Dark pool trading also allows for searching or posting liquidity, but the traders have the option not to print the trades on acknowledged exchanges.
Most transactions for anonymous trading are more strategic than non-anonymous ones because these are usually executed by specialists and market participants. Apart from a more strategic execution, anonymous trading usually involves larger trades, according to a research published in the Journal of Financial and Quantitative Analysis.
What is the advantage of investing anonymously?
The research also found out that anonymous trading could help reduce execution costs when used in a more calculated manner—which is often the case because as mentioned, these types of trading are usually done by market makers. When done in a random order, anonymous trading does not help reduce execution costs.
Apart from personal privacy, some investors prefer anonymous trading because they do not want to get noticed, according to Advisor. Most of these investors choose to work with smaller industries where a certain high-volume trade is made, it easily gets noticed. These investors want to protect not just their identity but also their strategy.
Such investors always run the risk of having their intentions noticed, copied, or undermined. For example a savvy trader might spot a deal going down, outbid the offer by a penny or two, then sell it back for pennies more.
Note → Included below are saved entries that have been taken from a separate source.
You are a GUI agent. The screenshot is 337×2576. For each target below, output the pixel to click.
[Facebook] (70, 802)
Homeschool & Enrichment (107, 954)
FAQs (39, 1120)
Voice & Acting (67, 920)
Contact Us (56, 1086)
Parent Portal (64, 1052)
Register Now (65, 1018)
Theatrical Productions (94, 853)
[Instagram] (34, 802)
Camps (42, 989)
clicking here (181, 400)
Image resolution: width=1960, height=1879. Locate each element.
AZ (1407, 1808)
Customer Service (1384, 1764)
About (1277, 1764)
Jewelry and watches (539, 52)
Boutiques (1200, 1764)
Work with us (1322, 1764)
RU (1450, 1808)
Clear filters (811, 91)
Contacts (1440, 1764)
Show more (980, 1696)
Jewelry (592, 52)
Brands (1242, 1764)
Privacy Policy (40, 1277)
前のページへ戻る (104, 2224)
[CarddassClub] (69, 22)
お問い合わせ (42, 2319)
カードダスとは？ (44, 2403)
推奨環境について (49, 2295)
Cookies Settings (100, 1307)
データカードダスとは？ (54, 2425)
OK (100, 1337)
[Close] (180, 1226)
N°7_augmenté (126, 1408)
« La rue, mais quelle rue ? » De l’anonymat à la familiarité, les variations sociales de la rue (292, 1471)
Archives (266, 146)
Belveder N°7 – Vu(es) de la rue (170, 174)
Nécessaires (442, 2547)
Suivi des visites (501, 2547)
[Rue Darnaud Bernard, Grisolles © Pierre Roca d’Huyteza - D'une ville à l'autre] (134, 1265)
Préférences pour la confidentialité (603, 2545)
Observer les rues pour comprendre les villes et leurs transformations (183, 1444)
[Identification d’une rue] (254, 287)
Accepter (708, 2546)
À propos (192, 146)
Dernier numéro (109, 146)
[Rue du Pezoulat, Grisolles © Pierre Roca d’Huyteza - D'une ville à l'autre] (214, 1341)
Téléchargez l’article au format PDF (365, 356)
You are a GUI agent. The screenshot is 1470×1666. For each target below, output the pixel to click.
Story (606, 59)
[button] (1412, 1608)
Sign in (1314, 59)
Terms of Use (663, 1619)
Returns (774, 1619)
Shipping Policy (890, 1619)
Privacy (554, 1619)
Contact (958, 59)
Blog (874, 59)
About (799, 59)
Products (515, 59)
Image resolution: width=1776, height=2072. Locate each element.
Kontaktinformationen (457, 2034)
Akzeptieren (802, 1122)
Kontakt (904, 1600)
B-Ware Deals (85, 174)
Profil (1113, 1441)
Knowing the larger company or investor is willing to pay means they can leverage it for their gain, and the bigger investor’s loss. Thus it is no surprise many seek to engage in anonymous trading.
These investors usually work with firms on their behalf, having the option not to be specified in the printed order. This is particularly useful when trading on a lit board where anyone can see a specific firm that has traded a stock.
Who should be interested in anonymous trading?
Ultimately is up to the investor to maintain the certain degree of their anonymity. If they do not want anyone to know that they are trading for specific stocks, they must not tell other people the firms that they are affiliated or doing business with, as these firms are usually the ones publicly listed.
Anonymous trading may not be for everyone but the protection it provides is undeniable. People with money to trade should have the freedom not to be identified for security reasons and not for fraudulent intent. In a political climate where people usually judge other people about everything they do—both personally and professionally—anonymous trading helps prevent drama.
For instance, an investor may not wish to be associated with the oil and gas industry, but this person sees opportunities in these industries—anonymous trading could help that person to keep his or her business private. Whether it is in their personal or professional lives, people do not just deserve, but they also have the right to their own privacy.